OMELIA DI PAPA FRANCESCO SUL LINGUAGGIO DELLA DOLCEZZA E DEL RISPETTO

QUELLA LINGUA BIFORCUTA DEL SERPENTE
Francesco: «Le chiacchiere sono il carnevale del diavolo che si diverte»





di Antonino Legname


Domenica 21 maggio 2017, durante l'Omelia della Messa, in occasione della visita pastorale nella parrocchia romana San Pier Damiani ai Monti di San Paolo, Papa Francesco è tornato a parlare delle chiacchiere che distruggono l'unità, e le ha paragonate alla lingua del diavolo. Francesco, riferisce che all'inizio della Messa, mentre incensava la statua della Madonna ha abbassato lo sguardo e ha visto «il serpente che la Madonna schiaccia, il serpente con la bocca aperta e la lingua che esce». Forse qualcuno potrebbe domandarsi perché il Papa parla troppo spesso di questo argomento del «chiacchiericcio». Francesco risponde: «A me piace tornare su questo argomento sempre, perché vi dico – vi dico con tutta chiarezza! – che questo è il peccato più comune delle nostre comunità cristiane». Chi non parla con dolcezza e con rispetto vuol dire che non custodisce lo Spirito Santo, «dolce ospite dell'anima» e preferisce imitare la lingua del diavolo. Francesco ha raccontato quello che una volta un parroco gli ha riferito: «nella mia parrocchia ci sono alcuni che possono fare la comunione dalla porta: con la lingua che hanno, arrivano all'altare». Il Pontefice consiglia: «quando andate a salutare la Madonna, guardare un po’ in giù e vedere quella lingua [del serpente] e dite alla Madonna: “Madonna, salvami: così non voglio essere. Io voglio custodire lo Spirito Santo come tu lo hai custodito”. Le chiacchiere, ha ricordato Francesco - sono come le pietre che ci buttiamo l'uno contro l'altro. E non ci rendiamo conto che «il diavolo si diverte: è un carnevale per il diavolo, questo!». Il linguaggio dei cristiani non è il parlare in latino - ha spiegato il Papa - ma è «il linguaggio della dolcezza e del rispetto». Solo questo tipo di linguaggio attira gli altri e avvicina la gente alla Chiesa.
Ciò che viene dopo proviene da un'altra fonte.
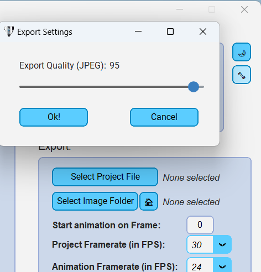Click the Project Framerate field showing 30

pos(200,244)
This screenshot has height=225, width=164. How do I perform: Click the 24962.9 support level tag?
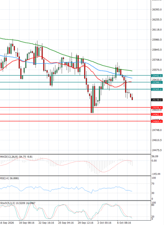(157, 114)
Al contrario, quando in una comunità parrocchiale ci sono «le chiacchiere, le maldicenze, le competizioni, le concorrenze, uno contro l’altro…»; allora gli altri si allontanano e dicono .“Se questi sono cristiani, preferisco rimanere pagano”.  Quando nella comunità cristiana c'è ambizione, invidia, gelosia, viene alimentata la divisione e la gente si allontana scandalizzata. Il consiglio del Papa è: «lasciamo che il lavoro che fa lo Spirito Santo, di attrarre la gente, continui»; ed esorta a chiedere al Signore la grazia di custodire lo Spirito Santo che è in noi e di non rattristarlo».